Source text
= = =

Architecting Multi-Tenant Cloud Gaming on Kubernetes with KEDA and Gateway API

Introduction

Self-hosting a single cloud gaming instance (like a GameCube emulator accessed via a web browser) is a fun homelab project. However, scaling that setup to support multiple independent users—each with their own save files, controller configurations, and dedicated subdomains, all while sharing the same hardware—presents a unique set of distributed systems challenges.

In this post, I’ll walk through how I evolved a standalone GameCube emulator pod into a multi-tenant, scale-to-zero architecture on Kubernetes. We’ll cover GPU time-slicing, storage strategies for shared ROMs vs. isolated configs, advanced routing with the Gateway API, and overcoming KEDA scaling conflicts.

The Architecture Goals

The objective was to create a scalable platform where:

Multiple Users can play simultaneously.
Hardware is Shared: Everyone shares the same GPU and the same massive library of ROMs.
State is Isolated: User A’s save games and controller mappings cannot interfere with User B’s.
Resource Efficiency: If a user isn’t playing, their instance scales to zero to save compute and VRAM.

Storage: Shared vs. Isolated

Storage in a multi-tenant emulator environment requires two distinct approaches:

1. Shared ROMs (NFS)

ROMs are large and immutable. It makes no sense to duplicate a 50GB game library for every user. We used an NFS share mapped via a PersistentVolume (PV) and claimed by a PersistentVolumeClaim (PVC) with the ReadOnlyMany (ROX) access mode.

Why Read-Only? It prevents one user’s emulator from accidentally deleting or corrupting the shared library.

2. Isolated Configs and Saves (Local Storage)

= = =

Provided information

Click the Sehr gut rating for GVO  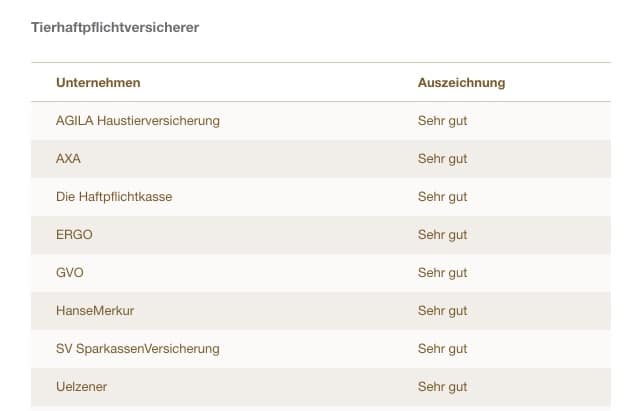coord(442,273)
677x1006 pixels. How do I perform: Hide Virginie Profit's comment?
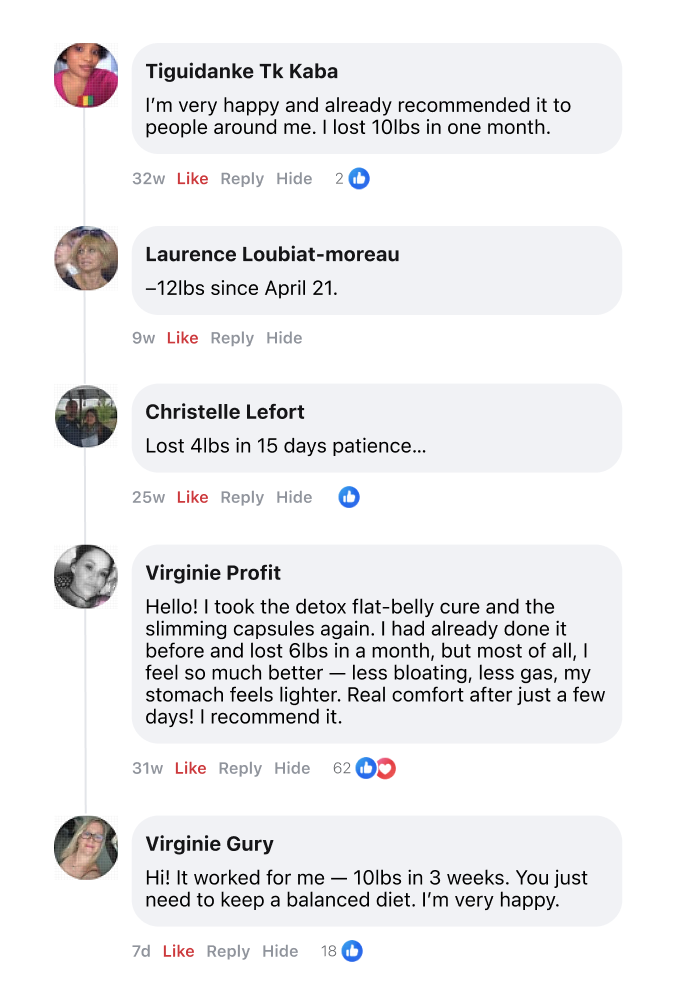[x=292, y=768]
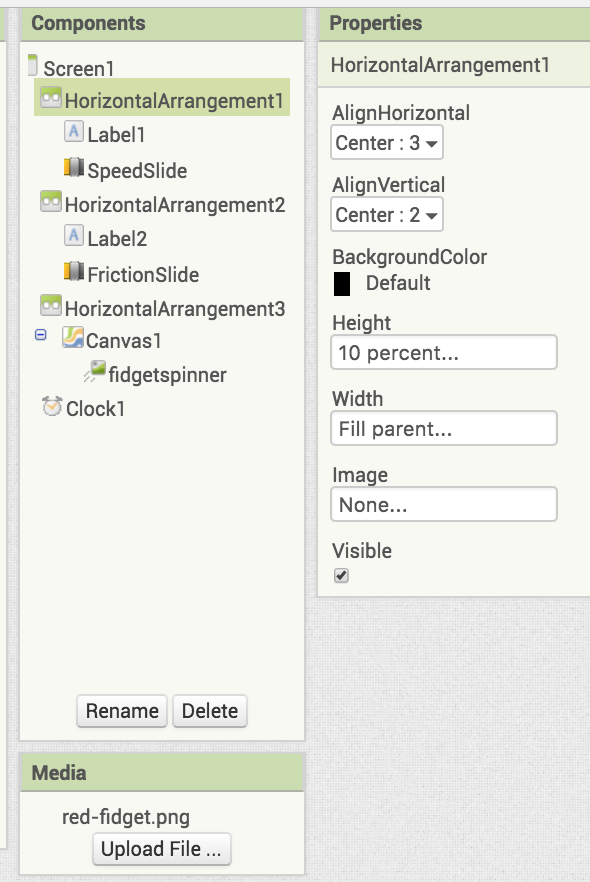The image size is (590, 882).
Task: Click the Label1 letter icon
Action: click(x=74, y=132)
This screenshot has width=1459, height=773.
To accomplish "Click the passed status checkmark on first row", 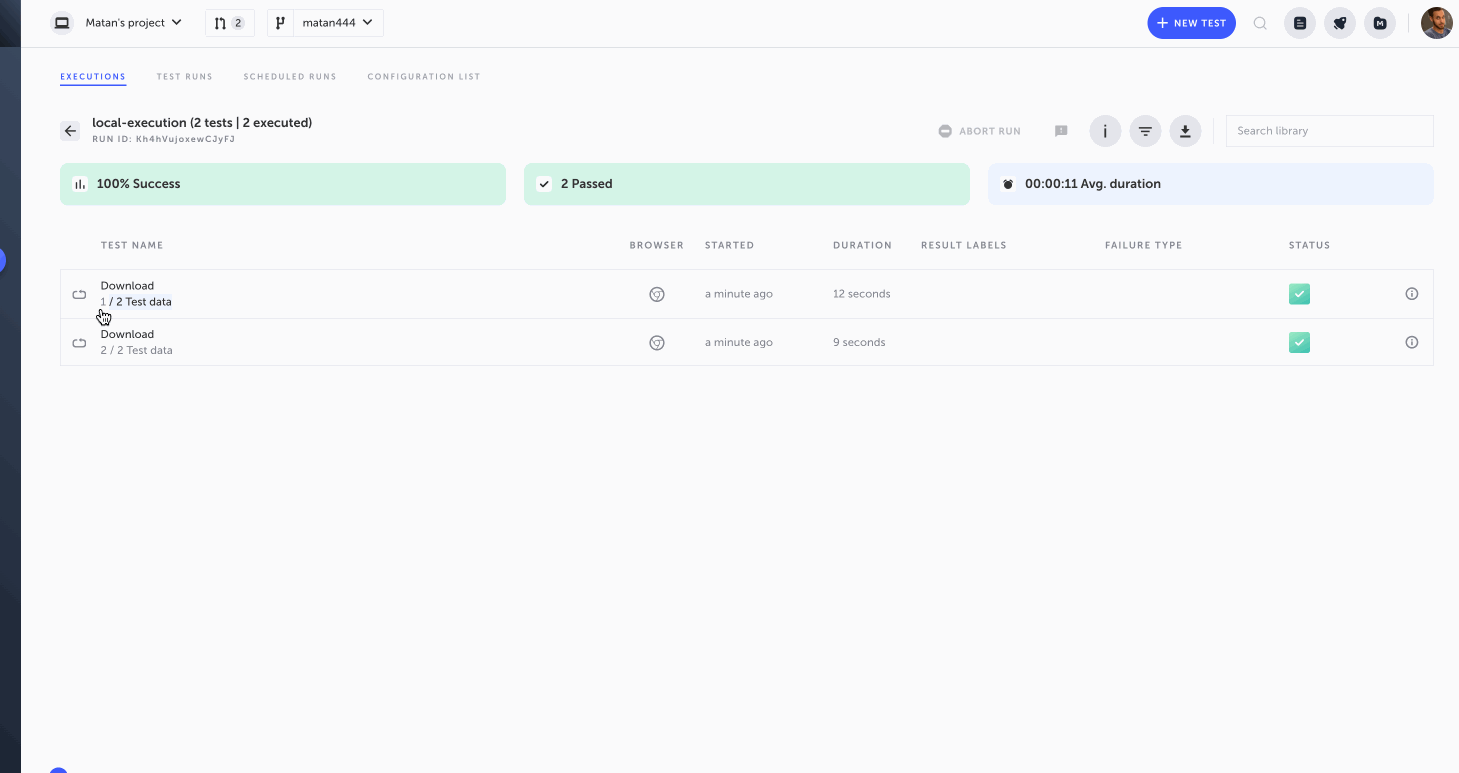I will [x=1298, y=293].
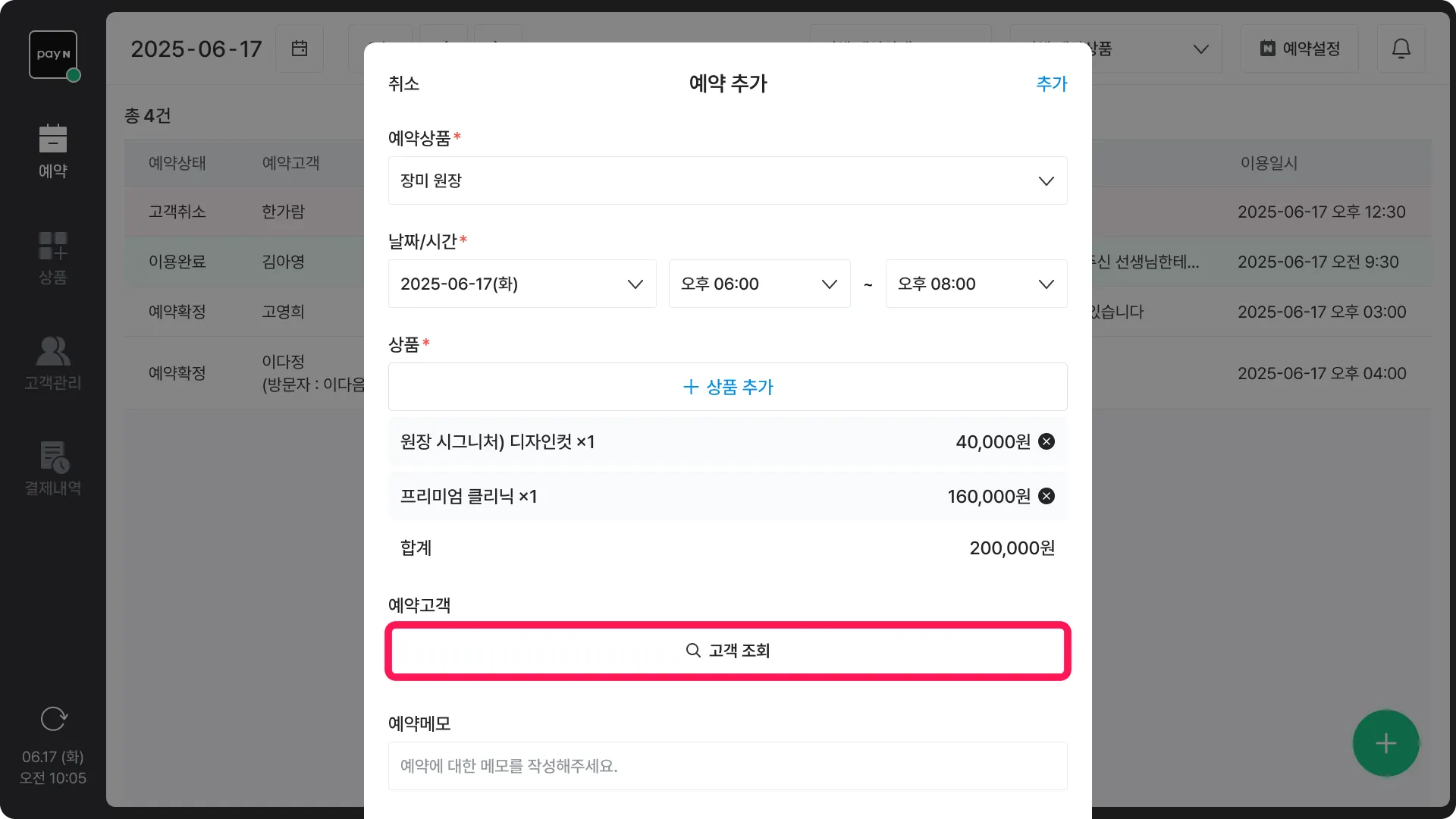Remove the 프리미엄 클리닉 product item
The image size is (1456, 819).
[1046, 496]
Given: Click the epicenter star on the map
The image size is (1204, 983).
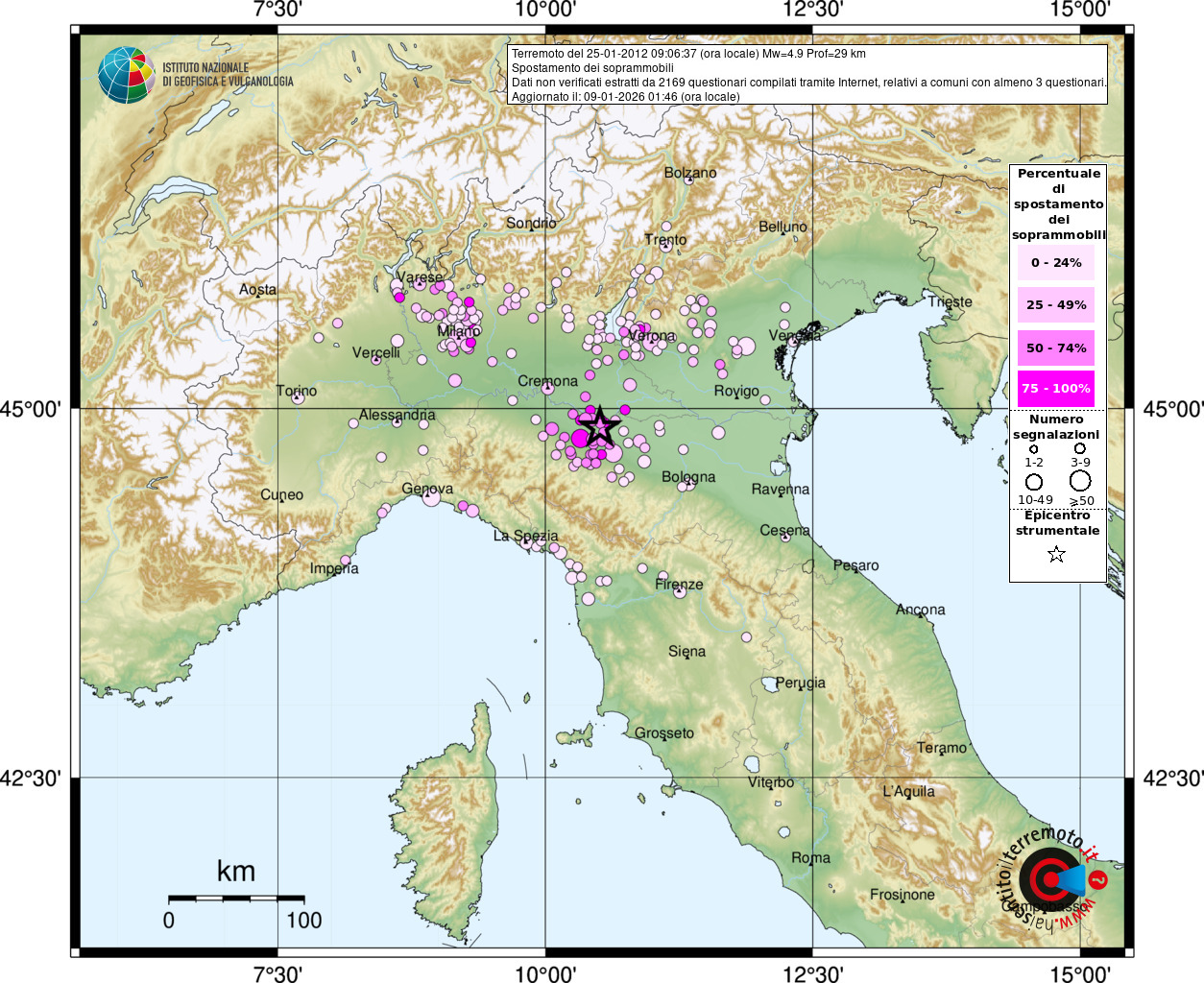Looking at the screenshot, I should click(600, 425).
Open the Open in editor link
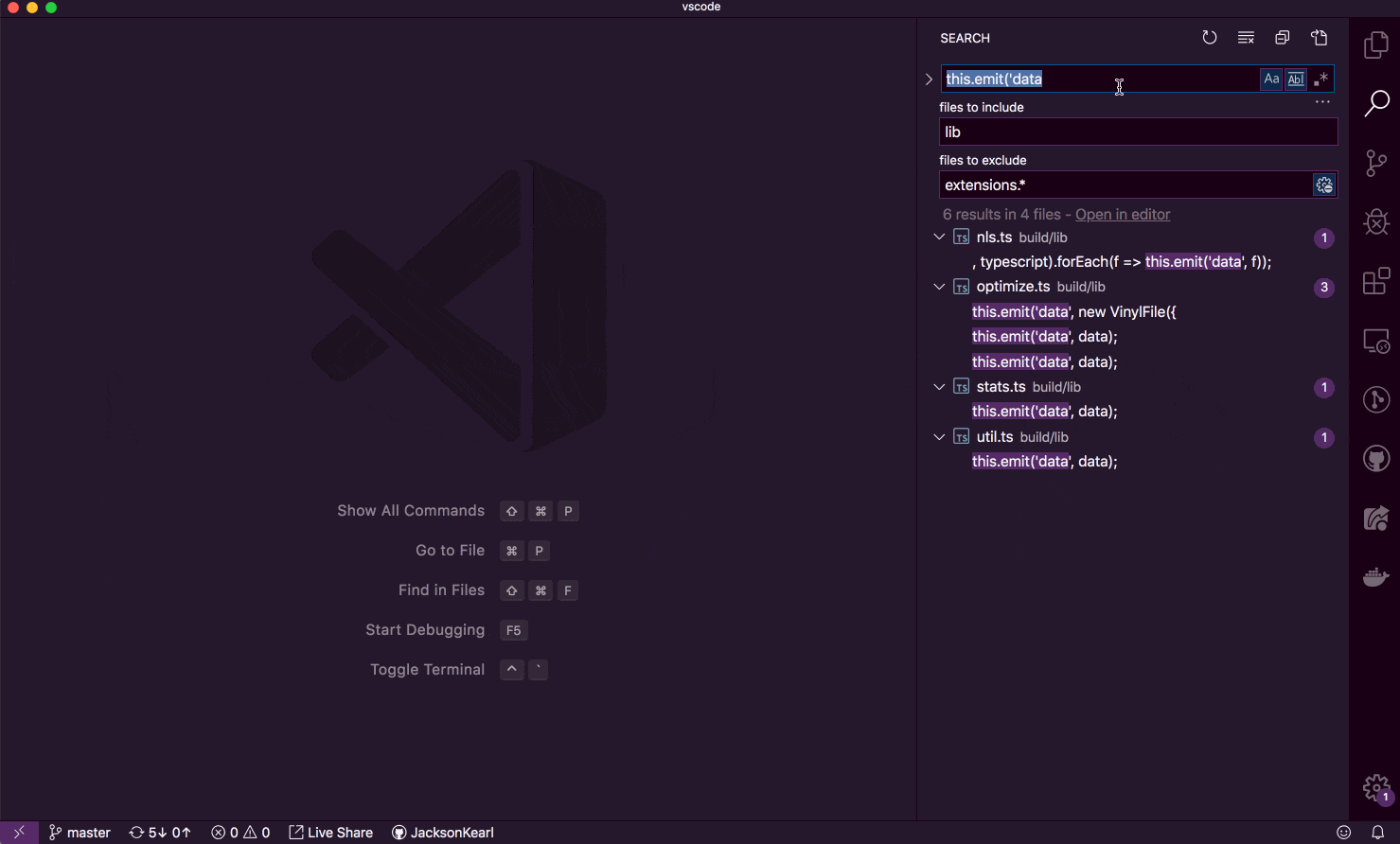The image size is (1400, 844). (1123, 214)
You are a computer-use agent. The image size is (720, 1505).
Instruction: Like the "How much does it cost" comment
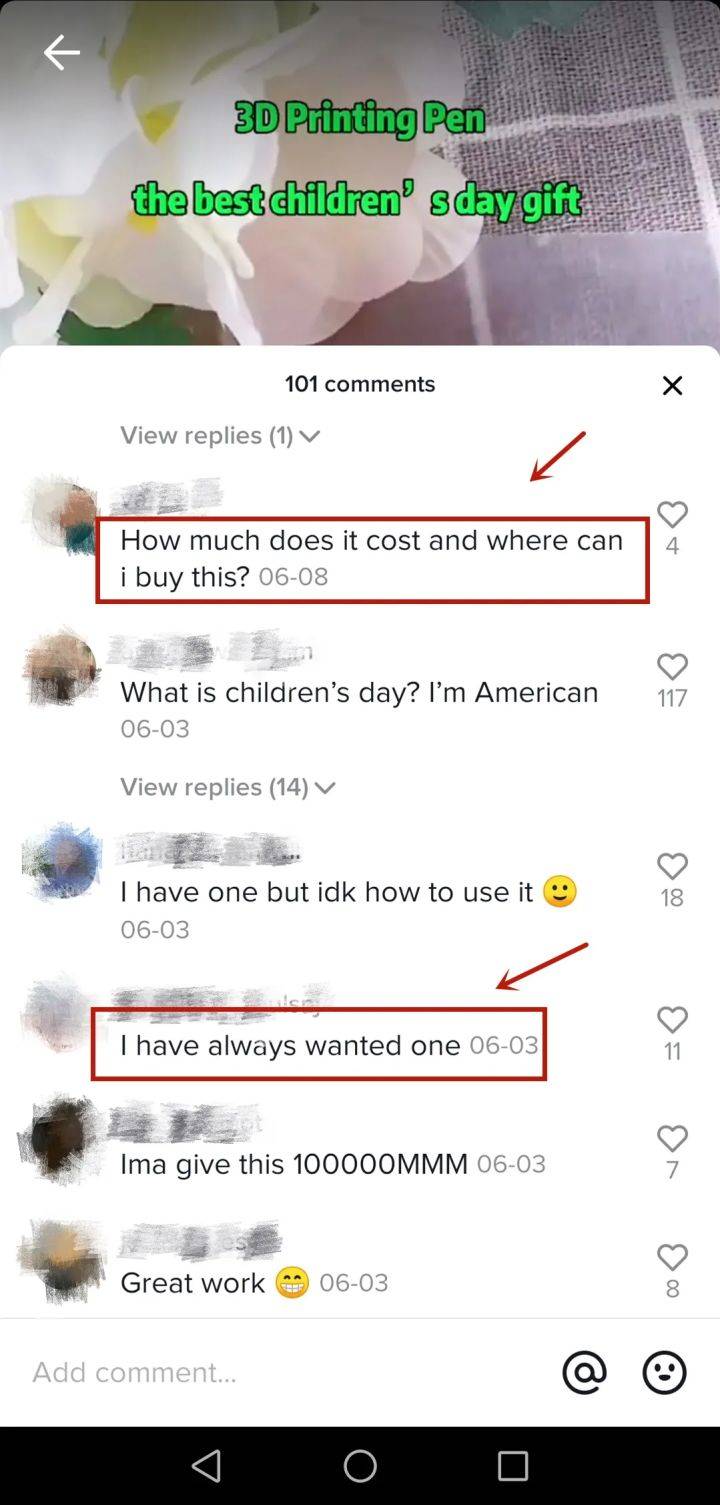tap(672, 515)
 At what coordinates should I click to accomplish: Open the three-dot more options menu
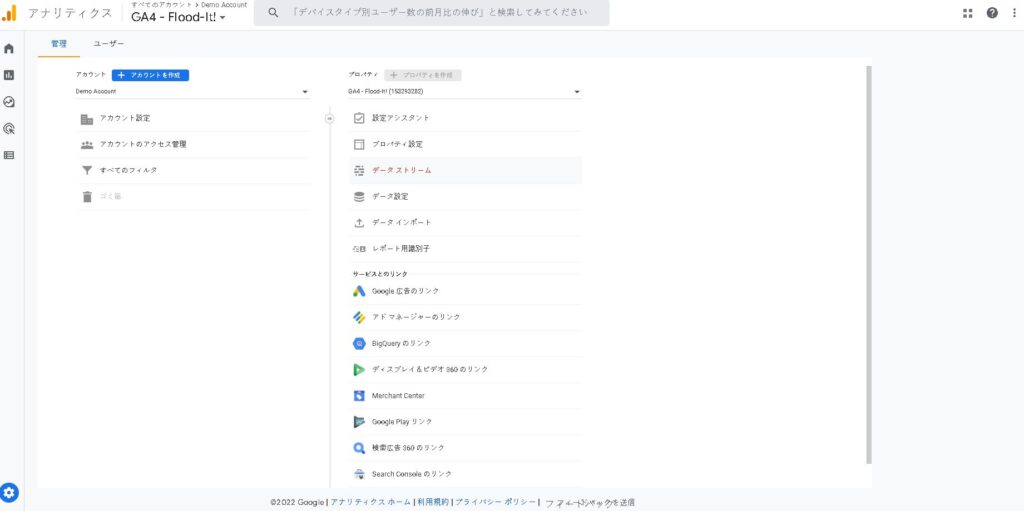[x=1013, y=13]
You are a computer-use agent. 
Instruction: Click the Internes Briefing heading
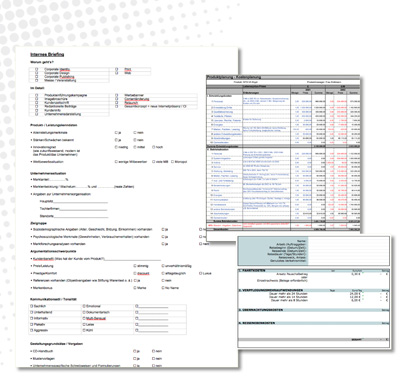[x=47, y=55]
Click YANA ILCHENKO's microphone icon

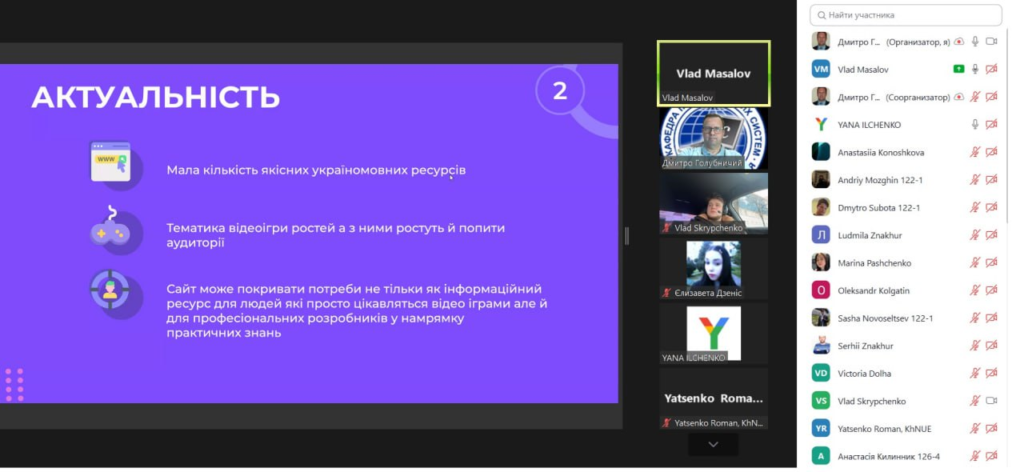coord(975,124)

= = =

Actions to take
1. Please list the topics that the cloud gaming post says it will cover.
2. In the cloud gaming post, which access mode does the PersistentVolumeClaim for the shared ROMs use?
3. Copy a passage from the cloud gaming post. Begin at the words "Storage: Shared vs." and stop after "(ROX) access mode.".

Outputs
1.
- GPU time-slicing
- Storage strategies for shared ROMs vs. isolated configs
- Advanced routing with the Gateway API
- Overcoming KEDA scaling conflicts

2. ReadOnlyMany (ROX).

3.
Storage: Shared vs. Isolated

Storage in a multi-tenant emulator environment requires two distinct approaches:

1. Shared ROMs (NFS)

ROMs are large and immutable. It makes no sense to duplicate a 50GB game library for every user. We used an NFS share mapped via a PersistentVolume (PV) and claimed by a PersistentVolumeClaim (PVC) with the ReadOnlyMany (ROX) access mode.